## WHAT YOU HAVE TO DO
Copy each of the records below word for word, keeping every line unchanged.

## DATASET RECORDS
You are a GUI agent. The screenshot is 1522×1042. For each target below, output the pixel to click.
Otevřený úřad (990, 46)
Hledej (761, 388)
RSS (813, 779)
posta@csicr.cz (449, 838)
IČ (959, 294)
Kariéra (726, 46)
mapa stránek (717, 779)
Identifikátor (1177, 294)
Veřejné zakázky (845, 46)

## EXERCISE RESULT
You are a GUI agent. The screenshot is 1522×1042. For each target below, output the pixel to click.
Otevřený úřad (990, 46)
Hledej (761, 388)
RSS (813, 779)
posta@csicr.cz (449, 838)
IČ (959, 294)
Kariéra (726, 46)
mapa stránek (717, 779)
Identifikátor (1177, 294)
Veřejné zakázky (845, 46)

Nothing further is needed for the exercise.